[Description of the task]:
Retype all of the data below line for line, keeping every character unchanged.

[Dataset records]:

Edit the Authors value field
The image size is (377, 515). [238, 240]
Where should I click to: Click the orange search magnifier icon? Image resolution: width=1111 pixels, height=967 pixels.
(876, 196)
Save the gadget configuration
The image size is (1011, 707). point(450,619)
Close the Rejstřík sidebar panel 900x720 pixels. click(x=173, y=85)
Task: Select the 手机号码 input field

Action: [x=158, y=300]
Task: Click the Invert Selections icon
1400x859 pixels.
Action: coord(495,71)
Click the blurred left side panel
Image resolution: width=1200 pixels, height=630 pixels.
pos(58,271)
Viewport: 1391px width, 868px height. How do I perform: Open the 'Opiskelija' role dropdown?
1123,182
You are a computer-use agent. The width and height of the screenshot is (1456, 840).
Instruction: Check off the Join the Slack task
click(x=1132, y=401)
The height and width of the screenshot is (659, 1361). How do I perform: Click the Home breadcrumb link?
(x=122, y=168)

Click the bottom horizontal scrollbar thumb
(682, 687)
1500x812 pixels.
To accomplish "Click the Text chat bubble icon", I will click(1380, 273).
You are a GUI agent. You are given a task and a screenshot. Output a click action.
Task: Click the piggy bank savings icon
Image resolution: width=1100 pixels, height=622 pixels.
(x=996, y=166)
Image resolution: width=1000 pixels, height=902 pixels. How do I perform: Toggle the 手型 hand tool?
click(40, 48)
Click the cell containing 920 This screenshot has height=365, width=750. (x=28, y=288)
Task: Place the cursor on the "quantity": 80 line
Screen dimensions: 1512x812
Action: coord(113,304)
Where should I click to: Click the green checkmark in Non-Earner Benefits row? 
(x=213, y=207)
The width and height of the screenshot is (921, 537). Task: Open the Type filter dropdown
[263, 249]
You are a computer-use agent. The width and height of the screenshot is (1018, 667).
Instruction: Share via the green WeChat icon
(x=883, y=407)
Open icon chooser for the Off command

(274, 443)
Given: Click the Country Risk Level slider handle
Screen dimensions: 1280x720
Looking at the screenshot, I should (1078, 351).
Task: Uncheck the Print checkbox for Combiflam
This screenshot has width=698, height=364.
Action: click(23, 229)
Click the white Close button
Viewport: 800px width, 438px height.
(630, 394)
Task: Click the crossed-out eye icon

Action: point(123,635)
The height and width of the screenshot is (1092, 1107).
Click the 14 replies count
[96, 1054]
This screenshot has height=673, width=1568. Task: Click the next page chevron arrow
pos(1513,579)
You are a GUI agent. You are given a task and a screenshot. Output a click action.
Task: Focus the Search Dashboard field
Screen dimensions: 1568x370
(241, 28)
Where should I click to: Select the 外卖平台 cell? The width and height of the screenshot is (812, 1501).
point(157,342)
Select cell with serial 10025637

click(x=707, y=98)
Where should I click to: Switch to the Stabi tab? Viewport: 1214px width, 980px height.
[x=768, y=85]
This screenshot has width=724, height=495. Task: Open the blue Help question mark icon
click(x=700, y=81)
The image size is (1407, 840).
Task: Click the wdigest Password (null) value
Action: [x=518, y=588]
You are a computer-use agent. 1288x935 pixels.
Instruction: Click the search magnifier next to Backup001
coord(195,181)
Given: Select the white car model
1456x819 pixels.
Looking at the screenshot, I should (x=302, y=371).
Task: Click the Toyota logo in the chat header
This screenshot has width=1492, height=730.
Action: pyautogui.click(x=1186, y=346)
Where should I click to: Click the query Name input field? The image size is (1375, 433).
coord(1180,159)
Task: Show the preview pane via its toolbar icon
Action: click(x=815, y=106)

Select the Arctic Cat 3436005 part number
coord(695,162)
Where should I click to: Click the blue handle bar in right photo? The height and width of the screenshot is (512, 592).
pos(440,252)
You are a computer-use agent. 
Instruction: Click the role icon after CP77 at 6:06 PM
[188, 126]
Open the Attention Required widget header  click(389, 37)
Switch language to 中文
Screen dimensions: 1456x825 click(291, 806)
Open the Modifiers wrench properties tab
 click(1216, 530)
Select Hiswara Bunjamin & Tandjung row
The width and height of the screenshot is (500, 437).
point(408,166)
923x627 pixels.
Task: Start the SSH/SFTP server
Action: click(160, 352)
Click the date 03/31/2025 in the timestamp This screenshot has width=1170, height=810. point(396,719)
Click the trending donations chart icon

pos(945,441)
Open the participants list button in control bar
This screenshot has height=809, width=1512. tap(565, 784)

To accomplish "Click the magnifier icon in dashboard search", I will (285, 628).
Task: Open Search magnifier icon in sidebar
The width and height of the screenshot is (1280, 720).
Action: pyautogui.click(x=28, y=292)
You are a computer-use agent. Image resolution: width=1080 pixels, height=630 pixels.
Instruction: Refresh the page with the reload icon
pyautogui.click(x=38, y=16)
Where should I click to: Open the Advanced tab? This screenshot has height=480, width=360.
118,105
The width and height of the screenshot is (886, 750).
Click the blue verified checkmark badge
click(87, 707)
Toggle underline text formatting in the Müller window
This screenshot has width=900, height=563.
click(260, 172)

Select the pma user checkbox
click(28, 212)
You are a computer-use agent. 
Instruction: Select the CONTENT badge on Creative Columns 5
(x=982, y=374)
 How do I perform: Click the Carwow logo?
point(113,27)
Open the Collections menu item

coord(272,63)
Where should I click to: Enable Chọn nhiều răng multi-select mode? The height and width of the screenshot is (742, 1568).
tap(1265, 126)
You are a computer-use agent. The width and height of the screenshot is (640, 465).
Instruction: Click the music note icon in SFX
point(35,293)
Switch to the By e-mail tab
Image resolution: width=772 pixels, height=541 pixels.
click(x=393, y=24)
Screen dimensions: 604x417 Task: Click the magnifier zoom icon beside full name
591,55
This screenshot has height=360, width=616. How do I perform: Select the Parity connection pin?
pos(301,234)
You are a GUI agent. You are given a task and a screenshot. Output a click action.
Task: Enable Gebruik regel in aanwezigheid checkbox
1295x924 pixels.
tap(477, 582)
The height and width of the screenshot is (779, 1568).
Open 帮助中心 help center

[Exercise result]:
Edit the Authors value field
The image size is (377, 515). [238, 240]
Where should I click to: Click the orange search magnifier icon? Image resolution: width=1111 pixels, height=967 pixels.
(876, 196)
Save the gadget configuration
The image size is (1011, 707). point(450,619)
Close the Rejstřík sidebar panel 900x720 pixels. click(x=173, y=85)
Task: Select the 手机号码 input field

Action: [x=158, y=300]
Task: Click the Invert Selections icon
1400x859 pixels.
Action: coord(495,71)
Click the blurred left side panel
Image resolution: width=1200 pixels, height=630 pixels.
pos(58,271)
Viewport: 1391px width, 868px height. How do I perform: Open the 'Opiskelija' role dropdown?
1123,182
You are a computer-use agent. The width and height of the screenshot is (1456, 840).
Instruction: Check off the Join the Slack task
click(x=1132, y=401)
The height and width of the screenshot is (659, 1361). How do I perform: Click the Home breadcrumb link?
(x=122, y=168)

Click the bottom horizontal scrollbar thumb
(682, 687)
1500x812 pixels.
To accomplish "Click the Text chat bubble icon", I will click(1380, 273).
You are a GUI agent. You are given a task and a screenshot. Output a click action.
Task: Click the piggy bank savings icon
Image resolution: width=1100 pixels, height=622 pixels.
(x=996, y=166)
Image resolution: width=1000 pixels, height=902 pixels. How do I perform: Toggle the 手型 hand tool?
click(40, 48)
Click the cell containing 920 This screenshot has height=365, width=750. (x=28, y=288)
Task: Place the cursor on the "quantity": 80 line
Screen dimensions: 1512x812
Action: coord(113,304)
Where should I click to: Click the green checkmark in Non-Earner Benefits row? 
(x=213, y=207)
The width and height of the screenshot is (921, 537). Task: Open the Type filter dropdown
[263, 249]
You are a computer-use agent. The width and height of the screenshot is (1018, 667).
Instruction: Share via the green WeChat icon
(x=883, y=407)
Open icon chooser for the Off command

(274, 443)
Given: Click the Country Risk Level slider handle
Screen dimensions: 1280x720
Looking at the screenshot, I should (1078, 351).
Task: Uncheck the Print checkbox for Combiflam
This screenshot has width=698, height=364.
Action: click(23, 229)
Click the white Close button
Viewport: 800px width, 438px height.
(630, 394)
Task: Click the crossed-out eye icon

Action: point(123,635)
The height and width of the screenshot is (1092, 1107).
Click the 14 replies count
[96, 1054]
This screenshot has height=673, width=1568. Task: Click the next page chevron arrow
pos(1513,579)
You are a GUI agent. You are given a task and a screenshot. Output a click action.
Task: Focus the Search Dashboard field
Screen dimensions: 1568x370
(241, 28)
Where should I click to: Select the 外卖平台 cell? The width and height of the screenshot is (812, 1501).
point(157,342)
Select cell with serial 10025637

click(x=707, y=98)
Where should I click to: Switch to the Stabi tab? Viewport: 1214px width, 980px height.
[x=768, y=85]
This screenshot has width=724, height=495. Task: Open the blue Help question mark icon
click(x=700, y=81)
The image size is (1407, 840).
Task: Click the wdigest Password (null) value
Action: [x=518, y=588]
You are a computer-use agent. 1288x935 pixels.
Instruction: Click the search magnifier next to Backup001
coord(195,181)
Given: Select the white car model
1456x819 pixels.
Looking at the screenshot, I should (x=302, y=371).
Task: Click the Toyota logo in the chat header
This screenshot has width=1492, height=730.
Action: pyautogui.click(x=1186, y=346)
Where should I click to: Click the query Name input field? The image size is (1375, 433).
coord(1180,159)
Task: Show the preview pane via its toolbar icon
Action: click(x=815, y=106)

Select the Arctic Cat 3436005 part number
coord(695,162)
Where should I click to: Click the blue handle bar in right photo? The height and width of the screenshot is (512, 592).
pos(440,252)
You are a computer-use agent. 
Instruction: Click the role icon after CP77 at 6:06 PM
[188, 126]
Open the Attention Required widget header  click(389, 37)
Switch language to 中文
Screen dimensions: 1456x825 click(291, 806)
Open the Modifiers wrench properties tab
 click(1216, 530)
Select Hiswara Bunjamin & Tandjung row
The width and height of the screenshot is (500, 437).
point(408,166)
923x627 pixels.
Task: Start the SSH/SFTP server
Action: click(160, 352)
Click the date 03/31/2025 in the timestamp This screenshot has width=1170, height=810. point(396,719)
Click the trending donations chart icon

pos(945,441)
Open the participants list button in control bar
This screenshot has height=809, width=1512. tap(565, 784)

To accomplish "Click the magnifier icon in dashboard search", I will (285, 628).
Task: Open Search magnifier icon in sidebar
The width and height of the screenshot is (1280, 720).
Action: pyautogui.click(x=28, y=292)
You are a computer-use agent. Image resolution: width=1080 pixels, height=630 pixels.
Instruction: Refresh the page with the reload icon
pyautogui.click(x=38, y=16)
Where should I click to: Open the Advanced tab? This screenshot has height=480, width=360.
118,105
The width and height of the screenshot is (886, 750).
Click the blue verified checkmark badge
click(87, 707)
Toggle underline text formatting in the Müller window
This screenshot has width=900, height=563.
click(260, 172)

Select the pma user checkbox
click(28, 212)
You are a computer-use agent. 
Instruction: Select the CONTENT badge on Creative Columns 5
(x=982, y=374)
 How do I perform: Click the Carwow logo?
point(113,27)
Open the Collections menu item

coord(272,63)
Where should I click to: Enable Chọn nhiều răng multi-select mode? The height and width of the screenshot is (742, 1568).
tap(1265, 126)
You are a computer-use agent. The width and height of the screenshot is (640, 465).
Instruction: Click the music note icon in SFX
point(35,293)
Switch to the By e-mail tab
Image resolution: width=772 pixels, height=541 pixels.
click(x=393, y=24)
Screen dimensions: 604x417 Task: Click the magnifier zoom icon beside full name
591,55
This screenshot has height=360, width=616. How do I perform: Select the Parity connection pin?
pos(301,234)
You are a GUI agent. You are given a task and a screenshot. Output a click action.
Task: Enable Gebruik regel in aanwezigheid checkbox
1295x924 pixels.
tap(477, 582)
The height and width of the screenshot is (779, 1568).
Open 帮助中心 help center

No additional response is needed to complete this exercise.